Gucci is stoking controversy yet again. Not long after their "Indy Full Turban" — which first debuted at Milan Fashion Week in February 2018 — sold out on Nordstrom's website, the Italian fashion house is facing backlash for appropriating the Sikh headdress as an accessory devoid of any religious significance.
"The Sikh turban is not just a fashion accessory, but it's also a sacred religious article of faith," the New York-based Sikh Coalition tweeted Wednesday. "We hope more can be done to recognize this critical context."
The organization ended their message with this hashtag: "#appropriation."
While the product listing on Nordstrom's website no longer includes price information, screen grabs confirm that it was being sold for $790.

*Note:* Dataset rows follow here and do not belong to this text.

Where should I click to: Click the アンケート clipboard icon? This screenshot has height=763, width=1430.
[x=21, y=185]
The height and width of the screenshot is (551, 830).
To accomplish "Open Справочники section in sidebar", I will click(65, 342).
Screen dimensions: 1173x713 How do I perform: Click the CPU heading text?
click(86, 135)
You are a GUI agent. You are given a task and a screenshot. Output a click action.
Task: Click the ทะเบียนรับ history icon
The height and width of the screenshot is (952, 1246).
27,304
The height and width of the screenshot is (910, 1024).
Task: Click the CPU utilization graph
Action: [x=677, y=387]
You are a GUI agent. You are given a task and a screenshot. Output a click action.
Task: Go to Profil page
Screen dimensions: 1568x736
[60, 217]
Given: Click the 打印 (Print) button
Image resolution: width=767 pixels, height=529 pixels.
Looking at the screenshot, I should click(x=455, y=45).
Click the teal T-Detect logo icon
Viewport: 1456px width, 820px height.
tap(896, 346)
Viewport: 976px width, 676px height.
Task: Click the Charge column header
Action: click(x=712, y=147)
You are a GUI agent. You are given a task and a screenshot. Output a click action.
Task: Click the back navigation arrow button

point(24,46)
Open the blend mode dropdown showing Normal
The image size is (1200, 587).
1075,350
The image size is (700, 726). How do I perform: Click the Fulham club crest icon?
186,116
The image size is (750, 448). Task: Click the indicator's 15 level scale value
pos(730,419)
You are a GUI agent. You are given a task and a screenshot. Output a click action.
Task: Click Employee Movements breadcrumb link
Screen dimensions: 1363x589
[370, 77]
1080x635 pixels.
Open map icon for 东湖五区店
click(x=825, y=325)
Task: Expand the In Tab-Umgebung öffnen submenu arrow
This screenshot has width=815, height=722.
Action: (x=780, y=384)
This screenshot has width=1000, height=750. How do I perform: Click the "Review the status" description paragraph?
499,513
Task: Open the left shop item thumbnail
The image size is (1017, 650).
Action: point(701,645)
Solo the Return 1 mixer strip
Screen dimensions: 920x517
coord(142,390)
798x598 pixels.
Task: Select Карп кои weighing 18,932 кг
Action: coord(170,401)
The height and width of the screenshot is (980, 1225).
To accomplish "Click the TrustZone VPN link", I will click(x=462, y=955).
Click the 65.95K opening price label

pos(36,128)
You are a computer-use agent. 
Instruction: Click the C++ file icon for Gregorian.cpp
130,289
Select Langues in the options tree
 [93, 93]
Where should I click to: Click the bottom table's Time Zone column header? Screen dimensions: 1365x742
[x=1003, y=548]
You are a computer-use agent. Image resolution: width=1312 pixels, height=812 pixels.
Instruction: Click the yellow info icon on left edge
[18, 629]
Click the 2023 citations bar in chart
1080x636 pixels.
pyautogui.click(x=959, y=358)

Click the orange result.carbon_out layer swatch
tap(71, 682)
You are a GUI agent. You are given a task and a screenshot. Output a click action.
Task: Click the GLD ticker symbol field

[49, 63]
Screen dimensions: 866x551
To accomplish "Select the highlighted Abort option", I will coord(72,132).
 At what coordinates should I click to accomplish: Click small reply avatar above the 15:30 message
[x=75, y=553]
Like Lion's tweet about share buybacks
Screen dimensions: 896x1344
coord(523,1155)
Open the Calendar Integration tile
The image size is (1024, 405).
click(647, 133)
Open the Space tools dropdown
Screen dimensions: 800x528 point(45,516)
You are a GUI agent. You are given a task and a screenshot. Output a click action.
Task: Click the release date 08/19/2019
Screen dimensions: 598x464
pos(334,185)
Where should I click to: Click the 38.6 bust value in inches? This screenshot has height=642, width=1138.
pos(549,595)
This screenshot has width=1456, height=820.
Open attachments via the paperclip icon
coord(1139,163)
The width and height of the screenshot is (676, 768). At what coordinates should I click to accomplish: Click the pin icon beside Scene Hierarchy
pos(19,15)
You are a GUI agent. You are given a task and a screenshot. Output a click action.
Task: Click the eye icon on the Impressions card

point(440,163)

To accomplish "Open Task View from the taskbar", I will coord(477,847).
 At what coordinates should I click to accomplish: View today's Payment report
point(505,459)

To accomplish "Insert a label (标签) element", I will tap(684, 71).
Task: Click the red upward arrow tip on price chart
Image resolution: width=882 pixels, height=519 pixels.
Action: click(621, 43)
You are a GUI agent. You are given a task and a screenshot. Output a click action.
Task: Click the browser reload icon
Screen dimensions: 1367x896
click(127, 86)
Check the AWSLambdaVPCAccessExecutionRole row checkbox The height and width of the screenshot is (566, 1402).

Sikh restaurateur, influencer and philanthropist Harjinder Singh Kukreja — who boasts more than 1.5 million followers on Twitter — explained why Gucci's turban is particularly offensive.
"Dear @gucci, the Sikh Turban is not a hot new accessory for white models but an article of faith for practising Sikhs," he wrote. "Your models have used Turbans as 'hats' whereas practising Sikhs tie them neatly fold-by-fold. Using fake Sikhs/Turbans is worse than selling fake Gucci products."
Dear @gucci, the Sikh Turban is not a hot new accessory for white models but an article of faith for practising Sikhs. Your models have used Turbans as ‘hats’ whereas practising Sikhs tie them neatly fold-by-fold. Using fake Sikhs/Turbans is worse than selling fake Gucci products pic.twitter.com/sOaKgNmgwR— Harjinder Singh Kukreja (@SinghLions) May 16, 2019
Earlier this year, Gucci was criticized for its balaclava sweater, a black turtleneck emblazoned with large red lips. After social media lit up with heated responses, comparing the design to blackface, the luxury brand apologized and withdrew the product. The sweater had been selling for $890.
Not long before, Prada faced similar criticism after releasing a $550 monkey keychain that was widely seen as racist imagery.